• **FRAGMENTO DE PÁGINA**:

+ + +

El autor, un ilustrado personaje de la "Mitteleuropa", convencido que la amenazada cultura de su lugar de origen peligraba ante el desafío nazi, alentó la esperanza de su renacimiento en el joven país sudamericano. El libro describía esa ilusión. A setenta y siete años de ese tributo, Brasil, sacudido por una crisis político moral que no logra trascender, no parece confirmar plenamente esos augurios. Aun cuando, a la vista de su desarrollo económico de los últimos años, hoy luzca lejos de la atrasada nación que en su momento deslumbrara al escritor.

Lula da Silva, por dos veces presidente brasileño, es en gran medida responsable de ese sorprendente crecimiento, que con el aporte de su predecesor, el socialdemócrata Fernando Enrique Cardoso, en algo más de una década triplicó el producto per cápita, redujo la pobreza, extendió significativamente la educación, y situó a su gigantesco país como un actor relevante del panorama internacional. Tanto logró durante sus mandatos que Barack Obama lo calificó como "el político más popular del planeta" y en Brasil se lo conoce como el "primer presidente obrero" y "el padre de los pobres". Designaciones entusiastamente apoyadas por la izquierda del continente, para la cual Lula encarna la "renovación progresista". Además, según todos los sondeos, el más firme candidato para la presidencia brasileña. Sin embargo, nada asegura el futuro.

Al presente, en un insóli-to cambio de panorama, el expresidente aparece condenado por delitos de corrupción y lavado de dinero e implicado en varias causas relacionadas con el Lava Jato, la investigación sobre los sobornos de las grandes constructoras para obtener contratos con la estatal petrolera Petrobras. Un proceder que ya ha llevado a la cárcel a medio centenar de políticos de diferentes agrupaciones. Incluyendo la plana mayor del izquierdista Partido de los Trabajadores, del que Lula es principal referente. Un partido ya diezmado por una investigación judicial anterior por sobornos a parlamentarios, conocida como el Mensalão.

+ + +

• **DATOS DE ORIGEN**:
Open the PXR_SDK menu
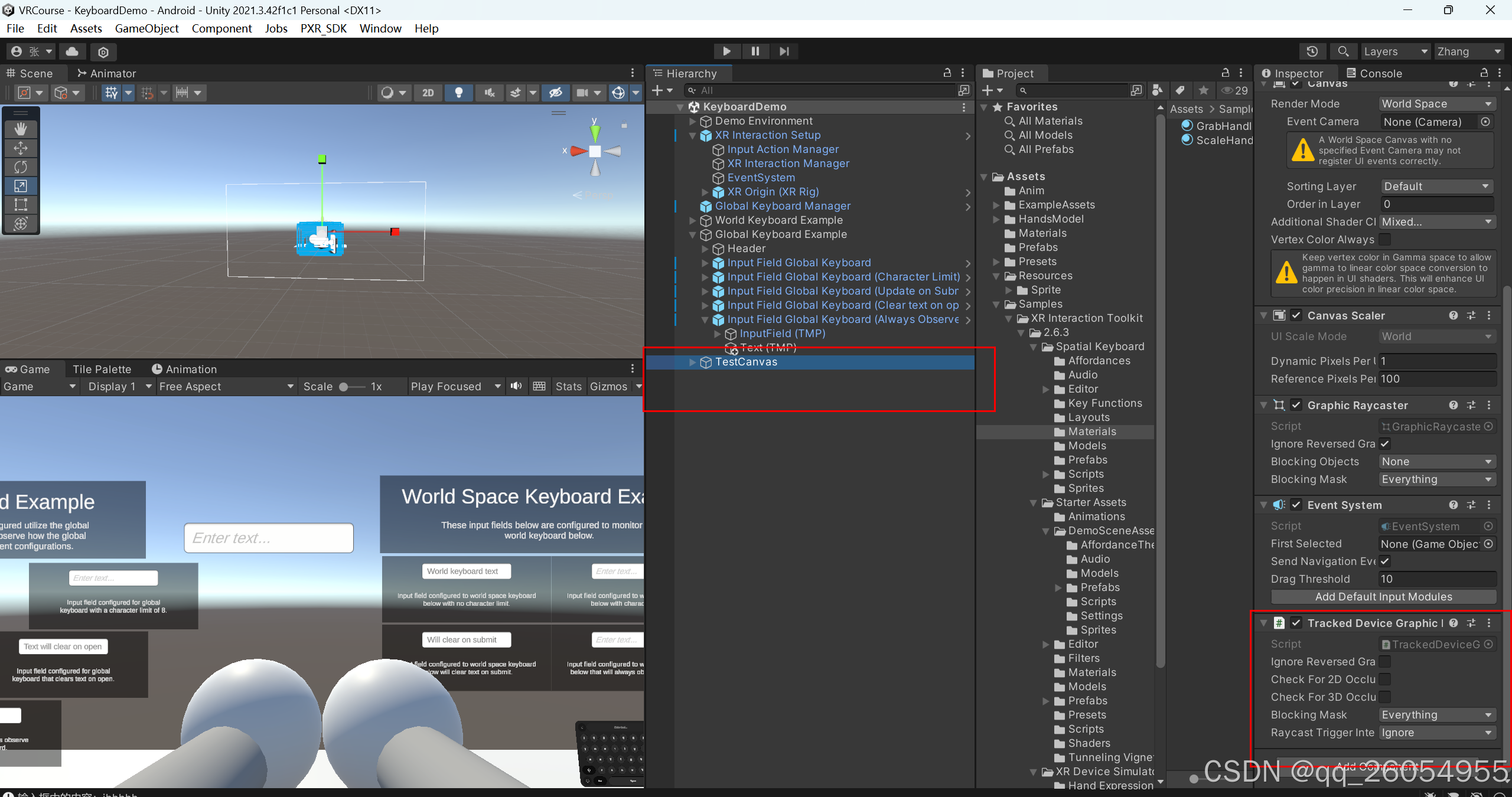The width and height of the screenshot is (1512, 797). click(323, 28)
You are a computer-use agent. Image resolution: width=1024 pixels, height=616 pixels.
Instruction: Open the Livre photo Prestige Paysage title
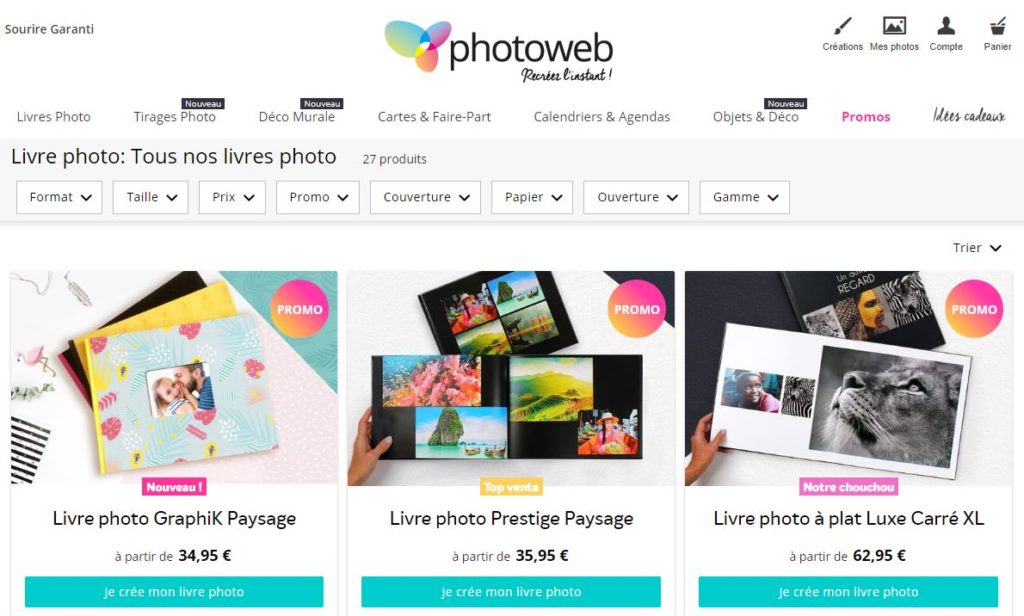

+ + +

• **TRABAJO REQUERIDO**:
(1) Transcribe del fragmento sobre Brasil todo lo que va desde "Lula da Silva, por" hasta "asegura el futuro.".
(2) Prosigue el fragmento sobre Brasil a partir de su última oración.
El listado no interviene en nada de lo que aquí se pide.

• **RESULTADOS POR TAREA**:
(1)
Lula da Silva, por dos veces presidente brasileño, es en gran medida responsable de ese sorprendente crecimiento, que con el aporte de su predecesor, el socialdemócrata Fernando Enrique Cardoso, en algo más de una década triplicó el producto per cápita, redujo la pobreza, extendió significativamente la educación, y situó a su gigantesco país como un actor relevante del panorama internacional. Tanto logró durante sus mandatos que Barack Obama lo calificó como "el político más popular del planeta" y en Brasil se lo conoce como el "primer presidente obrero" y "el padre de los pobres". Designaciones entusiastamente apoyadas por la izquierda del continente, para la cual Lula encarna la "renovación progresista". Además, según todos los sondeos, el más firme candidato para la presidencia brasileña. Sin embargo, nada asegura el futuro.

(2)
Esta sorprendente situación denunciada por la izquierda como una vergonzosa maniobra conservadora —contrarrevolución judicial la denominan— concebida para descalificar al mayor exponente de ese sector y para sus adversarios, la consecuencia ineludible de la degradación del Partido de los Trabajadores, tiene para ambos, un protagonista principal: Sergio Moro. El juez que condenó a Lula y a muchos otros políticos, sin distinción de partidos. Su gestión, primero aplaudi- da unánimemente, ahora, cuando alcanza a los tótems partidarios, resulta ensalzada o cuestionada. Por turnos, según la pertenencia del condenado, se alega que el juez procura destacar su perfil, actúa de modo presuroso, no aprecia debidamente la prueba y no aplica equitativamente el derecho. Su figura, en un tiempo endiosada y comparada con la del fiscal Antonio Di Pietro, el conductor de la famosa investigación "mani pulite" que terminó con Betino Craxi y reveló la amplia corrupción en Italia y luego, en esos mismos años, con el mítico magistrado Giovanni Falcone, asesinado por la mafia siciliana en 1992, es hoy degradada por la izquierda latinoamericana, que, girando ciento ochenta grados, condena estruendosamente sus actuaciones. Al tiempo que celebra la valentía del juez Baltasar Garzón, pese a su expulsión y uná-nime condena por prevaricación del Tribunal Supre-mo Español. Algo parecido ocurre, trocando sus titulares, con las valoraciones judiciales de las derechas. Ello acredita en qué medida las opiniones sobre los magistrados resultan tributarias de las respectivas ideolo- gías de los procesados, derribando o levantando jueces, según el perfil de los juzgados. Quizás por aquello que en el fondo, izquierdas (y derechas), no dudan, dictaminan.

Cuando esto se escribe, 23 de enero, aún falta un día para que el Tribunal de Apelaciones de Porto Alegre se pronuncie en segunda instancia, sobre la sentencia del juez Moro. Mi predicción es que la confirmará. Se trata de una predicción jurídicamente débil, puesto que no conozco el expediente, solo comentarios periodísticos parcializados. Desde los que endiosan la idoneidad y valentía del juez Moro, hasta aquellos seguros de su politización y arbitrariedad. De todos modos es claro que sustento mi atrevido pronóstico en consideraciones muy generales, por consiguiente falibles.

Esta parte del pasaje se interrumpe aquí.